** Opening Data extract block **
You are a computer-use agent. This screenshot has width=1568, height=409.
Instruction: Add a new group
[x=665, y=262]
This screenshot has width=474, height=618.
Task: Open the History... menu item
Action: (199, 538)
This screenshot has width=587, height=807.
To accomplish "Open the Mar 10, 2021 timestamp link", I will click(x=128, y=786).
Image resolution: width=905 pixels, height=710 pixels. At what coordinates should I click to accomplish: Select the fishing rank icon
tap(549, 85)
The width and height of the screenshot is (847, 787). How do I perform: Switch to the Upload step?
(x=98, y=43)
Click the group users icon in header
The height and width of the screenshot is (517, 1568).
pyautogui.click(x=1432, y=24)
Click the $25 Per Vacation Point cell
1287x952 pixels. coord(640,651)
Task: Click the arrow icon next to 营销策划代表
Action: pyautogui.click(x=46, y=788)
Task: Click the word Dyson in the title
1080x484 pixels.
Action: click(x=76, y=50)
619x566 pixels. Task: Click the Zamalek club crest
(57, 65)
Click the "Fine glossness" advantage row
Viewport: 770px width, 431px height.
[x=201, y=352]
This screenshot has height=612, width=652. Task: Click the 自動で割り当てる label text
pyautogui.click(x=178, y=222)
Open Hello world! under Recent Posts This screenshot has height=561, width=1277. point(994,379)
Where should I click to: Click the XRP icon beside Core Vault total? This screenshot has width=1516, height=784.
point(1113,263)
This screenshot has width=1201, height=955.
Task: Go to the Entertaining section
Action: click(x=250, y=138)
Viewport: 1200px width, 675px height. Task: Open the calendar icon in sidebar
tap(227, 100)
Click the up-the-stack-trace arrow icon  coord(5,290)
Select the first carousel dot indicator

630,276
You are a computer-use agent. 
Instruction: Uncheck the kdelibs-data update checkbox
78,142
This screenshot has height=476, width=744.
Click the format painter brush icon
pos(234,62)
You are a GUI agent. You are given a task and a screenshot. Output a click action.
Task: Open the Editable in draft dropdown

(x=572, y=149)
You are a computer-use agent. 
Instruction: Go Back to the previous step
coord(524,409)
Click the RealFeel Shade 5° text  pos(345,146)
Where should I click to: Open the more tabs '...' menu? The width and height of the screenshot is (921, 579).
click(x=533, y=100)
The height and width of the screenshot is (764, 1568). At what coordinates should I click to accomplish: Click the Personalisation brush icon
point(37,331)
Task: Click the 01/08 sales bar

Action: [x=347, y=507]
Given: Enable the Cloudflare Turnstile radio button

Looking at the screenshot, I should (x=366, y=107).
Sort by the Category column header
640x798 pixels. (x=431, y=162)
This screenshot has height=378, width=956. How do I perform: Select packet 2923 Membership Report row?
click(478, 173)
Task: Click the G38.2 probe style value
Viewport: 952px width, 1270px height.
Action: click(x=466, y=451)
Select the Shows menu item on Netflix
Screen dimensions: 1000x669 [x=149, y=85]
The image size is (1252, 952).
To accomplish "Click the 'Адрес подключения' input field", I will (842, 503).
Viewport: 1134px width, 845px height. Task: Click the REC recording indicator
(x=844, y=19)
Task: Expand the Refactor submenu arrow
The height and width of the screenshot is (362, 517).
** Closing Data extract block **
Give back all of the data exactly, with every line intact.

Solution to this problem —
You are a computer-use agent. This screenshot has width=1568, height=409.
Instruction: Add a new group
[x=665, y=262]
This screenshot has width=474, height=618.
Task: Open the History... menu item
Action: (199, 538)
This screenshot has width=587, height=807.
To accomplish "Open the Mar 10, 2021 timestamp link", I will click(x=128, y=786).
Image resolution: width=905 pixels, height=710 pixels. At what coordinates should I click to accomplish: Select the fishing rank icon
tap(549, 85)
The width and height of the screenshot is (847, 787). How do I perform: Switch to the Upload step?
(x=98, y=43)
Click the group users icon in header
The height and width of the screenshot is (517, 1568).
pyautogui.click(x=1432, y=24)
Click the $25 Per Vacation Point cell
1287x952 pixels. coord(640,651)
Task: Click the arrow icon next to 营销策划代表
Action: pyautogui.click(x=46, y=788)
Task: Click the word Dyson in the title
1080x484 pixels.
Action: click(x=76, y=50)
619x566 pixels. Task: Click the Zamalek club crest
(57, 65)
Click the "Fine glossness" advantage row
Viewport: 770px width, 431px height.
[x=201, y=352]
This screenshot has height=612, width=652. Task: Click the 自動で割り当てる label text
pyautogui.click(x=178, y=222)
Open Hello world! under Recent Posts This screenshot has height=561, width=1277. point(994,379)
Where should I click to: Click the XRP icon beside Core Vault total? This screenshot has width=1516, height=784.
point(1113,263)
This screenshot has width=1201, height=955.
Task: Go to the Entertaining section
Action: click(x=250, y=138)
Viewport: 1200px width, 675px height. Task: Open the calendar icon in sidebar
tap(227, 100)
Click the up-the-stack-trace arrow icon  coord(5,290)
Select the first carousel dot indicator

630,276
You are a computer-use agent. 
Instruction: Uncheck the kdelibs-data update checkbox
78,142
This screenshot has height=476, width=744.
Click the format painter brush icon
pos(234,62)
You are a GUI agent. You are given a task and a screenshot. Output a click action.
Task: Open the Editable in draft dropdown

(x=572, y=149)
You are a computer-use agent. 
Instruction: Go Back to the previous step
coord(524,409)
Click the RealFeel Shade 5° text  pos(345,146)
Where should I click to: Open the more tabs '...' menu? The width and height of the screenshot is (921, 579).
click(x=533, y=100)
The height and width of the screenshot is (764, 1568). At what coordinates should I click to accomplish: Click the Personalisation brush icon
point(37,331)
Task: Click the 01/08 sales bar

Action: [x=347, y=507]
Given: Enable the Cloudflare Turnstile radio button

Looking at the screenshot, I should (x=366, y=107).
Sort by the Category column header
640x798 pixels. (x=431, y=162)
This screenshot has height=378, width=956. How do I perform: Select packet 2923 Membership Report row?
click(478, 173)
Task: Click the G38.2 probe style value
Viewport: 952px width, 1270px height.
Action: click(x=466, y=451)
Select the Shows menu item on Netflix
Screen dimensions: 1000x669 [x=149, y=85]
The image size is (1252, 952).
To accomplish "Click the 'Адрес подключения' input field", I will (842, 503).
Viewport: 1134px width, 845px height. Task: Click the REC recording indicator
(x=844, y=19)
Task: Expand the Refactor submenu arrow
The height and width of the screenshot is (362, 517).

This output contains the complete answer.